Authentic Learning & Assessment in Humanities and Language Arts[edit]

"Real world" themes are often used in Humanities and Language Arts and combine a variety of resources and activities to allow students to have many different types of authentic literacy learning experiences. Authentic literacy learning experiences are those that individuals would naturally have in real life. For example, you might go to a museum to see an exhibit about ancient Egypt. A booklet on mummies is available. As a follow-up to the visit, you might read the booklet and write to the sources listed for more information. "Real world" themes will allow for these same types of experiences to take place as a part of school learning. These themes have the following important characteristics:

A clear focus around one or more meaningful, key concepts. A balance of high-quality, authentic narrative and expository texts as appropriate to the theme. A balance of authentic "real world" resources. A variety of authentic learning experiences involving both discovery and direct instruction.

Authentic Learning & Assessment in History and Social Studies[edit]

Project-based learning is yet another authentic type of learning that can be used in History and Social Studies. Students try to answer a question -- one that has relevance for them -- that is greater than the immediate task at hand. Students then conduct surveys, do research, build models, and take field trips with the goal of determining the best answer or solution to the problem. An example of project based learning was in my own classroom, students were given information about different geographical areas. As a group, they had to decide which place was the best to call home, build a colony and live. In the end, they are told which place was the actual spot the first colonists landed in Jamestown, and like the first colonists, the students understand why they landed in Jamestown. This put the learning into the students hands, making it more relevant to them without just being told information to memorize. Engaging activities are more likely stored in long term memory.

Authentic Learning & Assessment in Science, Mathematics, & Technology[edit]
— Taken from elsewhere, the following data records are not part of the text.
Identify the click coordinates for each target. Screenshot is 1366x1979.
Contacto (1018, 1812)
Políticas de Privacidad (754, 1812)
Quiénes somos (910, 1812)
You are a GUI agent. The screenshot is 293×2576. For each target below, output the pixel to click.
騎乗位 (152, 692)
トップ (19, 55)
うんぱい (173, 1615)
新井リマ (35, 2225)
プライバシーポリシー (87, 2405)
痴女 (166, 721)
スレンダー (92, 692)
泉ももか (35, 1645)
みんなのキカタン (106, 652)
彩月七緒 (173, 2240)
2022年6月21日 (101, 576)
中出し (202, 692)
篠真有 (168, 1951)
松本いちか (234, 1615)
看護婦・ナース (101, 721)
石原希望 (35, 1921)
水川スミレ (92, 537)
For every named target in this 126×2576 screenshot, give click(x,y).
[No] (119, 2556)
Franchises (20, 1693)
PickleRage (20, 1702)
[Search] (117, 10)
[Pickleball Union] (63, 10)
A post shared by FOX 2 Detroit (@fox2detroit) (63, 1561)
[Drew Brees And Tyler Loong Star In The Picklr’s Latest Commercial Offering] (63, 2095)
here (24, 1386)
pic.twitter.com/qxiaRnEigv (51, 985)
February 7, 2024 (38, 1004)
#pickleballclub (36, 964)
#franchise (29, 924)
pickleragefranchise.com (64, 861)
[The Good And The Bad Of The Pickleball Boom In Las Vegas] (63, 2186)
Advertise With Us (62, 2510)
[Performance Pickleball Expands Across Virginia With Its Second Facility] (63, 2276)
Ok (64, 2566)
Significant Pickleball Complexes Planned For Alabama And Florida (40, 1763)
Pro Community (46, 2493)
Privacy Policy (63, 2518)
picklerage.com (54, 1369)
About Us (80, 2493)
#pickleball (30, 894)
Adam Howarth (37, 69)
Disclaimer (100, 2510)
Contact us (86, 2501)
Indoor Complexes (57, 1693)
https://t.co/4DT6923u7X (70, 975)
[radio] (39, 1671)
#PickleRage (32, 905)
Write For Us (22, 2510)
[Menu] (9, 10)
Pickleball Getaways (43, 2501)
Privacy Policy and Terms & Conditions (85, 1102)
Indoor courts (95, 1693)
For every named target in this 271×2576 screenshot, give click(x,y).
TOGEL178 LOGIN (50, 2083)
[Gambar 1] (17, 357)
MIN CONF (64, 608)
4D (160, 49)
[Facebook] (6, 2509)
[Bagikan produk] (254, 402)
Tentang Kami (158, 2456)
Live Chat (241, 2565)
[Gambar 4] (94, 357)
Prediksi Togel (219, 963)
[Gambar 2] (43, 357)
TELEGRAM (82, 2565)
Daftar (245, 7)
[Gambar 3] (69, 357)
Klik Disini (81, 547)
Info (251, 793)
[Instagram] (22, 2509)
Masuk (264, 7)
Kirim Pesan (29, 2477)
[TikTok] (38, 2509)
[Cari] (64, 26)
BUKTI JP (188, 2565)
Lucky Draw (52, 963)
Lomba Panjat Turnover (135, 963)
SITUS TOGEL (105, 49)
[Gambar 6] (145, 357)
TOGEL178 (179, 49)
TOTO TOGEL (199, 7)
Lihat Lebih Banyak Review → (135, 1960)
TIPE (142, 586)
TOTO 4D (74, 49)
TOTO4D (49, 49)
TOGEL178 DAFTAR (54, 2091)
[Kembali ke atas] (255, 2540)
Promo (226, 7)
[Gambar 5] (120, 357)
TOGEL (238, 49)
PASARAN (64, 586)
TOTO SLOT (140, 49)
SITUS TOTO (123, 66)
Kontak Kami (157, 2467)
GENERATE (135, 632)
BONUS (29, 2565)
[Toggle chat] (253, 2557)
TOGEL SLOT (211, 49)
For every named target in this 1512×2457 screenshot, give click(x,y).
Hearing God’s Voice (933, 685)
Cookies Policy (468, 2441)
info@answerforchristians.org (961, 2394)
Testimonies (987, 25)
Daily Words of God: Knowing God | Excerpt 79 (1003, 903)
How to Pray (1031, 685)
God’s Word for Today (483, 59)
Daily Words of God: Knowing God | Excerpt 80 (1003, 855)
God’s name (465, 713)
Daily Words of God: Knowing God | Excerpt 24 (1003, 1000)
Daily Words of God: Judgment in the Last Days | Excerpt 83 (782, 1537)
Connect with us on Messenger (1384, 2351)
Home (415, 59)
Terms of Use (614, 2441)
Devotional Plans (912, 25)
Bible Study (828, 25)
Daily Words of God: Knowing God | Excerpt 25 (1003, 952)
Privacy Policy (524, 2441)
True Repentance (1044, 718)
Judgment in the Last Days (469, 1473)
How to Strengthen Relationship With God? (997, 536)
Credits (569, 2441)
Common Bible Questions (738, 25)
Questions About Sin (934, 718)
Children's thinking and problem solving can be compared to that of a scientist. Both children and scientists ask fundamental questions about nature and reality. Both also seek answers based on prior knowledge and experimentation. Math and Science authentic learning should emphasize discovery and hands-on investigations. Constructivist teaching emphasizes that children have to build their own scientific knowledge and understanding. In math and science, each step is formed on this.

Conclusion[edit]

Some critics argue that such constructivist approaches give too much attention to inquiry skills and not enough to discipline-specific information. However, Piaget and other constructivist theorists reveal how cognitive chane is likely to occur if the contes is structured to allow gradual movement to the next higher level and that a concept does not emerge suddenly, full-blown, but rather through a series of partial accomplishments that lead to increasingly comprehensive understanding. Having highly relevant and highly rigorous authentic learning and assessment accomplishes this goal.

Glossary[edit]

Authentic Learning- In this type of learning, materials and activities are framed around "real life" contexts in which they would be used. The underlying assumption of this approach is that material is meaningful to students and therefore, more motivating and deeply processed.

References[edit]

Still in progress...

Chapter Quiz[edit]

1. Name the 6 elements of real world learning.

2. True or False: Direct instruction turns children into collaborative learners.

3. True or False: Constructivist teaching makes learning meaningful

4. What important characteristics do real world themes have?